Las diferencias entre la llegada de Fellner y la de Sala
Los criterios adoptados respecto de los traslados de imputados detenidos del penal ( o lugar donde se cumple la detención) al juzgado evidenciaron un fuerte contraste.
Poco tiempo atrás, recorría la noticia de la detención del ex gobernador Fellner en el marco de la Megacausa que investiga el desvío de 1300 millones de pesos de Nación.
Las expectativas estaban puestas en la llegada del ex mandatario a tribunales para presentarse ante el juez. Muchos creían que verían a un Eduardo Fellner esposado, provisto de elementos de seguridad y fuertemente custodiado por personal penitenciario.

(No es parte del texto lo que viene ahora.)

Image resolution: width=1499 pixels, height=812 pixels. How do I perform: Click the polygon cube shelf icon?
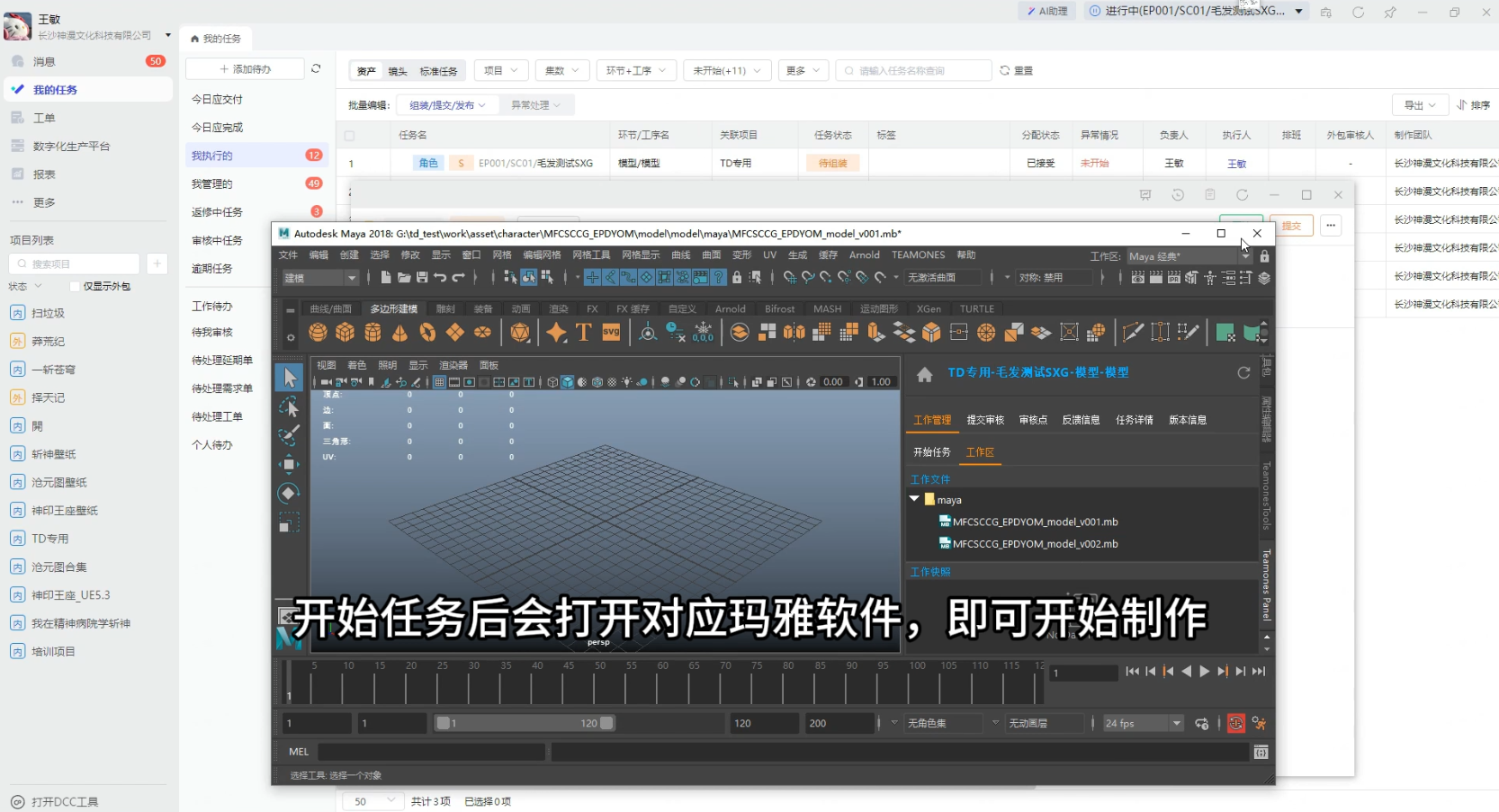click(345, 333)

Una imagen que, sin lugar a dudas, hubiera causado gran impacto por tratarse de quien tuvo el destino de la provincia en sus manos durante tantos años.
Fellner llegó a Tribunales como quien va a realizar un trámite más y no como un preso investigado por serios delitos: Se emplearon dos vehículos de alta gama de diferentes colores (uno para el ingreso y otro para el egreso), no llevaba esposas ni elementos de protección e iba acompañado por una escasa custodia sin uniforme.
El caso de Sala, por otra parte, dista mucho del de Fellner.
Mientras el ex gobernador se presentó voluntaria y discretamente dentro de los plazos concedidos por el propio juez quien inclusive llegó a mostrarse confundido, el día anterior a su entrega, respecto de si ya se encontraba detenido o no, a Milagro Sala la fueron a buscar a su propia casa en medio de un importante operativo policial respecto del cual las autoridades se aseguraron de que fuera conocido por todos los medios de prensa.
Desde un primer momento, la dirigente social imputada en la misma causa pero detenido por otra apareció ante las cámaras de televisión esposada, y fuertemente custodiada por personal del servicio penitenciario y de la propia policía.
Quienes la custodiaban no le quitaron la mano de encima ni por un momento y se aseguraron siempre de desplazarla rápido del móvil policial al juzgado y viceversa. Fellner, en cambio, tuvo más libertad de movimiento y nadie parecía marcarle el paso.
Otro dato llamativo fueron los cortes de calle dispuestos para el caso Sala con vallados y vehículos policiales en las inmediaciones de Tribunales. Cuando Fellner fue a declarar no se implementó operativo alguno ni interrupciones en el tránsito.
Lo que no queda claro aun es si, efectivamente, los protocolos establecen excepciones para ciertos presos.